[[ Dataset records, beginning ]]

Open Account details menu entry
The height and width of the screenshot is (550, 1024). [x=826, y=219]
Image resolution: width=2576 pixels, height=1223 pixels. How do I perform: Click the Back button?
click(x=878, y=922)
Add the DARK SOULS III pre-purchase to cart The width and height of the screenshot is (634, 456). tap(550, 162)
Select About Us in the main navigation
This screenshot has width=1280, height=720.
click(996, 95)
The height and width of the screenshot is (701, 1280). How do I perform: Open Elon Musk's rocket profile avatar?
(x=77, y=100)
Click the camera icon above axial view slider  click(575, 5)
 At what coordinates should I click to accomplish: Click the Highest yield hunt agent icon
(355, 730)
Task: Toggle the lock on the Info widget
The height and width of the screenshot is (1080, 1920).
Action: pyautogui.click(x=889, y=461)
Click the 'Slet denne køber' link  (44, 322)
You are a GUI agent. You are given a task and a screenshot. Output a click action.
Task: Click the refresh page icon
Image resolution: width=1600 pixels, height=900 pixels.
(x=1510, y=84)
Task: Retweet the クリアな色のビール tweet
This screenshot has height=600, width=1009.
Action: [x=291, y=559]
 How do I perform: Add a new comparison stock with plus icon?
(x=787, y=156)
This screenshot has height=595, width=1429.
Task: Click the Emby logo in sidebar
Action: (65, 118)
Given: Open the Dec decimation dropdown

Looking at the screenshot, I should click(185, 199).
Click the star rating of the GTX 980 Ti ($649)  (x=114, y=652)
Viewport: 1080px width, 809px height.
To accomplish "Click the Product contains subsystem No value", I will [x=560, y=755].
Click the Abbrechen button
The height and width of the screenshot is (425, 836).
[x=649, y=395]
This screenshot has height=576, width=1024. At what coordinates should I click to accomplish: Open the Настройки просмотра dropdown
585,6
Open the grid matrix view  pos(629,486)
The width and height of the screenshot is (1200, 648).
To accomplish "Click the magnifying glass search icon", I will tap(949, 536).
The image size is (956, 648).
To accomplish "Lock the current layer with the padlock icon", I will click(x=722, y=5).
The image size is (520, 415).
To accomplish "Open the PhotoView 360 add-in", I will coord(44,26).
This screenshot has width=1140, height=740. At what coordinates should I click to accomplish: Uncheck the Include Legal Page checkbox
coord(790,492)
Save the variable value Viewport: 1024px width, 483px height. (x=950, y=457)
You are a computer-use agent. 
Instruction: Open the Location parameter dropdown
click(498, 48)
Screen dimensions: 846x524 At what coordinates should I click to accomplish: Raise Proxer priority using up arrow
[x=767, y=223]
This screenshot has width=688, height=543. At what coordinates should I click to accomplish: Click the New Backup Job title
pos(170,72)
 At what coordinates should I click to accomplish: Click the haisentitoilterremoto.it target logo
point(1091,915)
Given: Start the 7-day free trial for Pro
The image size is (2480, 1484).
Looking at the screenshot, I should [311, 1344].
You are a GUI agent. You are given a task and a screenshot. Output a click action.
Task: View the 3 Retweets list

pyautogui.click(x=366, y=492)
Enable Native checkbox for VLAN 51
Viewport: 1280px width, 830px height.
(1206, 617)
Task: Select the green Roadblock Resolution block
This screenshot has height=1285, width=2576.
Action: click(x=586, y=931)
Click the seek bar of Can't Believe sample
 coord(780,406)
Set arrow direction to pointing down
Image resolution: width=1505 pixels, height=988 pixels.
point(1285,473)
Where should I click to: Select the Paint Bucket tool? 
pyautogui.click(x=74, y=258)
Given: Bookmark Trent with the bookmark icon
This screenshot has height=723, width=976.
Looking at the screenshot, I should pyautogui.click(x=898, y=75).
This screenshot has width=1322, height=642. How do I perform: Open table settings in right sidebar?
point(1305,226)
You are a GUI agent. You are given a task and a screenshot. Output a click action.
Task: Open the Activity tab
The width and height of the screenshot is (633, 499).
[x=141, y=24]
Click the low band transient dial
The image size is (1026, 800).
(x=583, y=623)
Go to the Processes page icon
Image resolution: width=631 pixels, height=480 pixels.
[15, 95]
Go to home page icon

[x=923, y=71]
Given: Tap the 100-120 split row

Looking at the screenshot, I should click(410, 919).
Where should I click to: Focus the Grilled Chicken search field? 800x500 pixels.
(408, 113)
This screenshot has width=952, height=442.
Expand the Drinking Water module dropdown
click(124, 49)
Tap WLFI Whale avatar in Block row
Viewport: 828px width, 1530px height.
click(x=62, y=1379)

[[ Dataset records, end ]]

- [Exercise details] Leaving every word in place, output the whole listing above.

- [Task solution]
Open Account details menu entry
The height and width of the screenshot is (550, 1024). [x=826, y=219]
Image resolution: width=2576 pixels, height=1223 pixels. How do I perform: Click the Back button?
click(x=878, y=922)
Add the DARK SOULS III pre-purchase to cart The width and height of the screenshot is (634, 456). tap(550, 162)
Select About Us in the main navigation
This screenshot has width=1280, height=720.
click(996, 95)
The height and width of the screenshot is (701, 1280). How do I perform: Open Elon Musk's rocket profile avatar?
(x=77, y=100)
Click the camera icon above axial view slider  click(575, 5)
 At what coordinates should I click to accomplish: Click the Highest yield hunt agent icon
(355, 730)
Task: Toggle the lock on the Info widget
The height and width of the screenshot is (1080, 1920).
Action: pyautogui.click(x=889, y=461)
Click the 'Slet denne køber' link  (44, 322)
You are a GUI agent. You are given a task and a screenshot. Output a click action.
Task: Click the refresh page icon
Image resolution: width=1600 pixels, height=900 pixels.
(x=1510, y=84)
Task: Retweet the クリアな色のビール tweet
This screenshot has height=600, width=1009.
Action: [x=291, y=559]
 How do I perform: Add a new comparison stock with plus icon?
(x=787, y=156)
This screenshot has height=595, width=1429.
Task: Click the Emby logo in sidebar
Action: (65, 118)
Given: Open the Dec decimation dropdown

Looking at the screenshot, I should click(185, 199).
Click the star rating of the GTX 980 Ti ($649)  (x=114, y=652)
Viewport: 1080px width, 809px height.
To accomplish "Click the Product contains subsystem No value", I will [x=560, y=755].
Click the Abbrechen button
The height and width of the screenshot is (425, 836).
[x=649, y=395]
This screenshot has height=576, width=1024. At what coordinates should I click to accomplish: Open the Настройки просмотра dropdown
585,6
Open the grid matrix view  pos(629,486)
The width and height of the screenshot is (1200, 648).
To accomplish "Click the magnifying glass search icon", I will tap(949, 536).
The image size is (956, 648).
To accomplish "Lock the current layer with the padlock icon", I will click(x=722, y=5).
The image size is (520, 415).
To accomplish "Open the PhotoView 360 add-in", I will coord(44,26).
This screenshot has width=1140, height=740. At what coordinates should I click to accomplish: Uncheck the Include Legal Page checkbox
coord(790,492)
Save the variable value Viewport: 1024px width, 483px height. (x=950, y=457)
You are a computer-use agent. 
Instruction: Open the Location parameter dropdown
click(498, 48)
Screen dimensions: 846x524 At what coordinates should I click to accomplish: Raise Proxer priority using up arrow
[x=767, y=223]
This screenshot has width=688, height=543. At what coordinates should I click to accomplish: Click the New Backup Job title
pos(170,72)
 At what coordinates should I click to accomplish: Click the haisentitoilterremoto.it target logo
point(1091,915)
Given: Start the 7-day free trial for Pro
The image size is (2480, 1484).
Looking at the screenshot, I should [311, 1344].
You are a GUI agent. You are given a task and a screenshot. Output a click action.
Task: View the 3 Retweets list

pyautogui.click(x=366, y=492)
Enable Native checkbox for VLAN 51
Viewport: 1280px width, 830px height.
(1206, 617)
Task: Select the green Roadblock Resolution block
This screenshot has height=1285, width=2576.
Action: click(x=586, y=931)
Click the seek bar of Can't Believe sample
 coord(780,406)
Set arrow direction to pointing down
Image resolution: width=1505 pixels, height=988 pixels.
point(1285,473)
Where should I click to: Select the Paint Bucket tool? 
pyautogui.click(x=74, y=258)
Given: Bookmark Trent with the bookmark icon
This screenshot has height=723, width=976.
Looking at the screenshot, I should pyautogui.click(x=898, y=75).
This screenshot has width=1322, height=642. How do I perform: Open table settings in right sidebar?
point(1305,226)
You are a GUI agent. You are given a task and a screenshot. Output a click action.
Task: Open the Activity tab
The width and height of the screenshot is (633, 499).
[x=141, y=24]
Click the low band transient dial
The image size is (1026, 800).
(x=583, y=623)
Go to the Processes page icon
Image resolution: width=631 pixels, height=480 pixels.
[15, 95]
Go to home page icon

[x=923, y=71]
Given: Tap the 100-120 split row

Looking at the screenshot, I should click(410, 919).
Where should I click to: Focus the Grilled Chicken search field? 800x500 pixels.
(408, 113)
This screenshot has width=952, height=442.
Expand the Drinking Water module dropdown
click(124, 49)
Tap WLFI Whale avatar in Block row
Viewport: 828px width, 1530px height.
click(x=62, y=1379)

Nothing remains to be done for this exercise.